## Exercise task
Count the lines in the entries below that contain the word "showing". Case must match; reply with the number alone.

## Entries
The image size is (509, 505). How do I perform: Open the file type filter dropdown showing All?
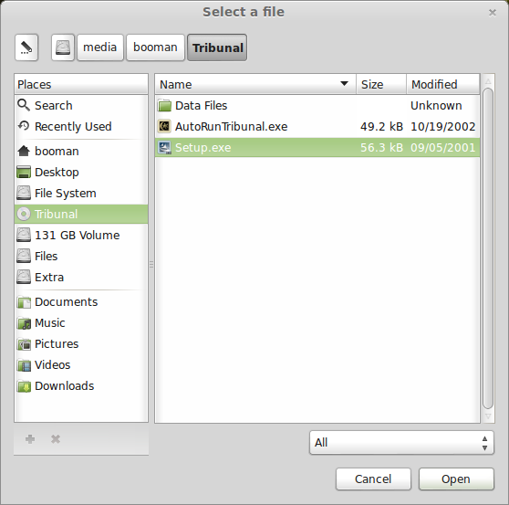tap(401, 442)
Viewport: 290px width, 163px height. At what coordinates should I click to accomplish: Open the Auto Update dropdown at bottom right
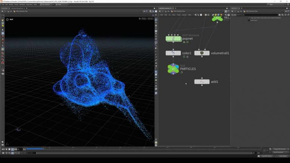(x=283, y=156)
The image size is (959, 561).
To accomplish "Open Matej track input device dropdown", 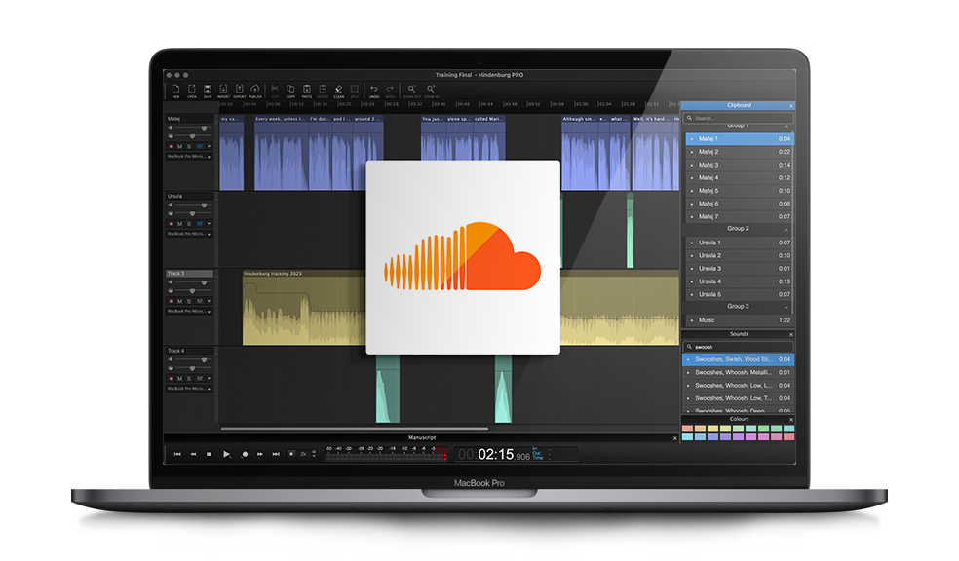I will coord(189,156).
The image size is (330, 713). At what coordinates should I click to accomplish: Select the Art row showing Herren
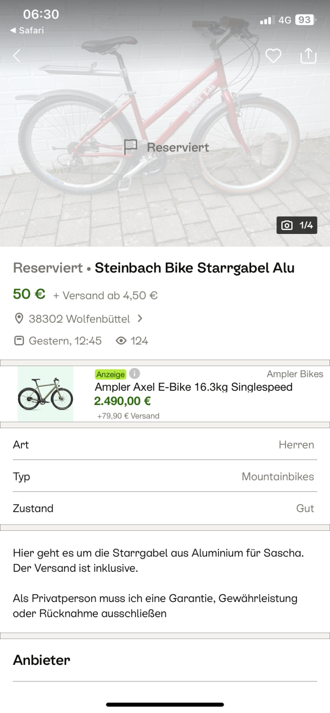click(165, 445)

## Solution to this problem
2